In un articolo riportato sul suo blog ufficiale, il sottosegretario ai Beni e alle attività culturali e al turismo Dorina Bianchi suggeriva alcuni possibili rimedi: dalle app che indicano percorsi alternativi, dirottando i visitatori su località meno note ma altrettanto degne di attenzione, fino ai dispositivi conta-persone per regolare i flussi nelle aree più critiche. Ipotesi che potrebbero trasformarsi in realtà se non si trovano strategie orientate alla valorizzazione di nuovi spicchi d’Italia.

Certo, trovare soluzioni unanimemente condivise non è semplice, combattuti tra quanto detterebbe il comune buonsenso e le bacchettate degli economisti che impietosamente ricordano come gli Stati Uniti, con la metà dei siti UNESCO, abbiano un ritorno commerciale pari a 16 volte il nostro, o come in Francia e nel Regno Unito lo sfruttamento economico della bellezza del Paese frutti da 4 a 7 volte di più.

Probabilmente il punto sta proprio qui: scegliere una volta per tutte con chi schierarsi. Se con chi pensa che dare valore alla bellezza significhi spremerla fino all’esaurimento, come una delle tante fonti non rinnovabili del pianeta e con tutte le tragiche conseguenze già riscontrabili in altri ambiti, oppure con chi chiede di difenderla a spada tratta.

Michele Ainis (autore con Vittorio Sgarbi di La Costituzione e la Bellezza, La Nave di Teseo, 2016) ci rammenta infatti che «c’è un elemento che distingue la cultura italiana dalle altre culture nazionali (…). Ed è l’educazione al bello, la capacità di plasmarlo e ricrearlo in nuove fogge, nel passaggio delle generazioni». Secondo il costituzionalista e saggista sarebbe infatti «questo il genio degli italiani».

Il turismo del futuro

Ed è forse questo patrimonio genetico che ha favorito la nascita di alcuni progetti di valorizzazione come Italia da Raccontare, il censimento delle buone pratiche di turismo e storytelling da prendere come modello per diffondere e preservare la bellezza e ampliare l’offerta turistica in Italia.

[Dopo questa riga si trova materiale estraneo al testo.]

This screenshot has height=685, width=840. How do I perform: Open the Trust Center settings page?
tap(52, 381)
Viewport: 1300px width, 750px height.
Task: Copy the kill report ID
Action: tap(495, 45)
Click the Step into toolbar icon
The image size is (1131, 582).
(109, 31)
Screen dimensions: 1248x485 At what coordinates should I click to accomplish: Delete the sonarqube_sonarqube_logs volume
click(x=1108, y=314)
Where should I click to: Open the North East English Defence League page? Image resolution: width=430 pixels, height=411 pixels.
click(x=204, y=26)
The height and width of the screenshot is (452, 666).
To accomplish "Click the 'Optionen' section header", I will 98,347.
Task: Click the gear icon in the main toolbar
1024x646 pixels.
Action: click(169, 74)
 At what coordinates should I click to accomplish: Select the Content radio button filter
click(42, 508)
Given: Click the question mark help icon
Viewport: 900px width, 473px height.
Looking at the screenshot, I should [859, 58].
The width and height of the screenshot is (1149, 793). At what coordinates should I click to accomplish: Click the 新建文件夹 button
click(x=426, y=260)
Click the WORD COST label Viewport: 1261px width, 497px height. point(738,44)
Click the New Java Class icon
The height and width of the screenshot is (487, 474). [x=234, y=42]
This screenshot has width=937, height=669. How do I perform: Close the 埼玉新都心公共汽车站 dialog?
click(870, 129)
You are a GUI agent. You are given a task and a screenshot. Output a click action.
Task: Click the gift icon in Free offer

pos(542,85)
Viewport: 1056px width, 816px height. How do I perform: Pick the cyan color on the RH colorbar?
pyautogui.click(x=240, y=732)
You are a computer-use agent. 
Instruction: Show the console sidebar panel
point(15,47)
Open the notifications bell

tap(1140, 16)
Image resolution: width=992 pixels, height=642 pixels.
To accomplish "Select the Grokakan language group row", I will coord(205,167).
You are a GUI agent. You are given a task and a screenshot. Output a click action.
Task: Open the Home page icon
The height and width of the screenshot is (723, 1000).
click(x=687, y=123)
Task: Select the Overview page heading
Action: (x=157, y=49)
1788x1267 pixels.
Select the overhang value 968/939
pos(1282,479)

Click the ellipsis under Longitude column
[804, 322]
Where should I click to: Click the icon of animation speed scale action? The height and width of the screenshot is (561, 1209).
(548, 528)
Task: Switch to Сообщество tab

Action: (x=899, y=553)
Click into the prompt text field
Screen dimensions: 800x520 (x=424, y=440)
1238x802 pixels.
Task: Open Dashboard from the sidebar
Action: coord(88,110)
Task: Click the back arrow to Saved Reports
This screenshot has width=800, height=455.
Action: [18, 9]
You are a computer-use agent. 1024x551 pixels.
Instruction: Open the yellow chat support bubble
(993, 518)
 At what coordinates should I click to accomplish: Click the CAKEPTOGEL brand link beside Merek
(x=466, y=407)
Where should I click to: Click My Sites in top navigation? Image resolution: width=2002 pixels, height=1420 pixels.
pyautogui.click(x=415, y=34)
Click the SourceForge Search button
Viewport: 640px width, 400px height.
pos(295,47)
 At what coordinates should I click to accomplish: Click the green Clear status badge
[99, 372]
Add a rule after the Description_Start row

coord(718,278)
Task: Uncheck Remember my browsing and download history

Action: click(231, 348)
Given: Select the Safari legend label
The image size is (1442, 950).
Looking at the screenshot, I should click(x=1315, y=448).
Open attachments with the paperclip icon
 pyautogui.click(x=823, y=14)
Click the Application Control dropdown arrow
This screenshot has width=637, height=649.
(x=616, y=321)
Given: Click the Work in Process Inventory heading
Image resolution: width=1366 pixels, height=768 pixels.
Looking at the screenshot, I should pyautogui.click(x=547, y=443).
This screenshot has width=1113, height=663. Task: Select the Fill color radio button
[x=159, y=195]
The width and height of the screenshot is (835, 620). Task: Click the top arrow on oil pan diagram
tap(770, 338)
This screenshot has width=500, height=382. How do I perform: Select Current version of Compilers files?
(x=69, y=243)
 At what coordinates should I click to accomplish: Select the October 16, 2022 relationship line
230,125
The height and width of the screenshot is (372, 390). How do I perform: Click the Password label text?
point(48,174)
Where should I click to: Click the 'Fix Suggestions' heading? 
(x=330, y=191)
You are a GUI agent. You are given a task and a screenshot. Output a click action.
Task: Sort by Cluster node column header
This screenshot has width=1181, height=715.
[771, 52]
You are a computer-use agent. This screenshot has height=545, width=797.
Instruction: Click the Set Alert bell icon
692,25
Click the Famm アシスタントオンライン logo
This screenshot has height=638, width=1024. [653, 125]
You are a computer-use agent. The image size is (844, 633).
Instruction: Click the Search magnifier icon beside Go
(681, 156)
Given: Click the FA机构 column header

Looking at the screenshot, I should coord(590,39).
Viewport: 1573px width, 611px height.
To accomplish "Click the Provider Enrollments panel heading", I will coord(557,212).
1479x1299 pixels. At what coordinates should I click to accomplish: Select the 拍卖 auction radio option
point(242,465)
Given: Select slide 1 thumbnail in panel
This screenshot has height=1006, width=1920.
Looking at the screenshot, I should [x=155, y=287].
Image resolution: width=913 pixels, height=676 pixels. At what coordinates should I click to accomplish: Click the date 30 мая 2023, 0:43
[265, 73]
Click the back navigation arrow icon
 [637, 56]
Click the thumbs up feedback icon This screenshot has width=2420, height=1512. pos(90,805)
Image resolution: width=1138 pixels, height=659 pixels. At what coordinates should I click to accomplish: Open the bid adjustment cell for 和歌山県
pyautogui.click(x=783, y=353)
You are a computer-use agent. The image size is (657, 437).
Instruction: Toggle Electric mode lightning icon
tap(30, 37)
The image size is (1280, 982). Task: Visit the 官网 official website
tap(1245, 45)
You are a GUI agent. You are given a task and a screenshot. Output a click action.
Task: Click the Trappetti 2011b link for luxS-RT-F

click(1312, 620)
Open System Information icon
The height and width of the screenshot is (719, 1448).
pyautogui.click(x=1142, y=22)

Se da una parte, dunque, ci aspettiamo di valorizzare i territori meno noti del Paese, creando un turismo di nicchia, in grado di riscoprire il fascino nascosto delle località minori, dall’altra occorre tutelare le destinazioni più gettonate proteggendo l’autenticità dei luoghi più visitati.

Ciò che spaventa di più di quest’estate è stata per l’appunto la perdita d’identità di alcuni luoghi invasi dal turismo e, soprattutto, da operatori turistici improvvisati o per nulla legati al territorio. Il rischio è di consumare la nostra bellezza fino a esaurirla senza poterla poi ricreare.

Sono gli operatori turistici, dunque, a dover fare nei prossimi mesi una profonda riflessione per escogitare in tempo le misure che ci permettono di tutelare i nostri “giacimenti di bellezza” già a partire dalla prossima stagione.

Su Facebook è attivo un gruppo di operatori turistici (Tourist-telling) accomunati dall’uso dello storytelling, che si scambiano buone pratiche per diffondere il turismo culturale e per formalizzare un metodo in grado di replicare risultati sostenibili in contesti diversi. Seppure i luoghi attrattivi non manchino, occorre intervenire con rapidità per creare una forma di economia circolare anche nel settore turistico, in modo da generare e moltiplicare la bellezza, lo sviluppo e il benessere proprio attraverso la crescita del turismo di qualità.

Per godere a lungo del fascino internazionale del nostro Paese la sfida immediata è saper governare i processi legati al turismo e diffondere nuove modalità tra gli operatori del settore per prediligere il recupero, la salvaguardia e la cura del territorio, a discapito del profitto immediato e del consumo scriteriato dei numerosi “giacimenti di bellezza” presenti in Italia.